The company says that 90 percent of the Claude Code product itself is written by its own AI models — a sign of how far autonomous development tools have come. Wu, who was previously a software engineer, said she now spends most of her time reviewing AI-generated outputs rather than manually writing code.
Since its wider launch in May, Claude Code has seen a tenfold increase in users, and the product now generates more than $500 million in annualized revenue for Anthropic. Wu attributes the growth to the company’s large language models, which she says have become a favorite among developers because of their reasoning ability and reliability.
The web version arrives amid intensifying competition in the AI developer tools space. Microsoft’s GitHub Copilot, once the dominant player, now faces strong rivals in OpenAI’s GPT-powered assistants, Google’s Gemini Code Assist, and Cursor, another AI coding agent that has gained traction among startups. Anthropic joins competitors that already offer web-based environments by moving beyond the command line, further blurring the line between developer tools and AI collaboration platforms.
Unlike early AI coding tools, which worked primarily as autocompletion engines that filled in lines of code, the latest generation — known as agentic coding tools — can perform complex, multi-step tasks independently. Developers can assign goals to these AI agents, which then plan, write, debug, and document code autonomously. This has turned many software engineers into managers of AI systems rather than direct code writers.
Anthropic CEO Dario Amodei predicted earlier this year that AI will soon write “90 percent of all software code,” describing the shift as inevitable. Inside Anthropic, that prediction has already materialized: Claude Code’s own development pipeline is largely automated by the company’s AI models.
However, not all developers are convinced that AI agents improve productivity. A recent study found that engineers using tools like Cursor were sometimes slower than those coding manually. Researchers suggested that users spent significant time crafting prompts or correcting AI-generated code, which offset the time saved in writing. Large, complex codebases also remain challenging for most AI systems to navigate accurately, meaning engineers often have to double-check or rewrite sections of the output.
Against the backdrop of limitations, companies across the industry are racing to refine their tools. Microsoft, Google, OpenAI, and Anthropic have all been repositioning their AI products as collaborative partners rather than passive assistants. In that context, Anthropic’s move to bring Claude Code to the web represents both a technological and strategic step: an effort to anchor AI coding assistants in the daily workflow of developers everywhere.

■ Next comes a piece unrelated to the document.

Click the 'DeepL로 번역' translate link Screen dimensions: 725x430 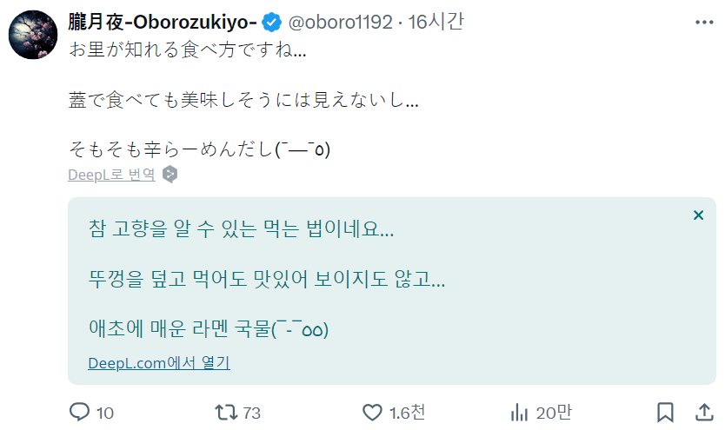(x=112, y=175)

Wu confirmed that the company is not abandoning the command-line interface, calling it “the home base” for power users. But she said the new web interface will make Claude Code more approachable for developers experimenting with AI-driven coding for the first time.
As developers adjust to a new era of software creation, Anthropic’s experiment with autonomous AI coders could serve as an early signal of how deeply automation will reshape the profession.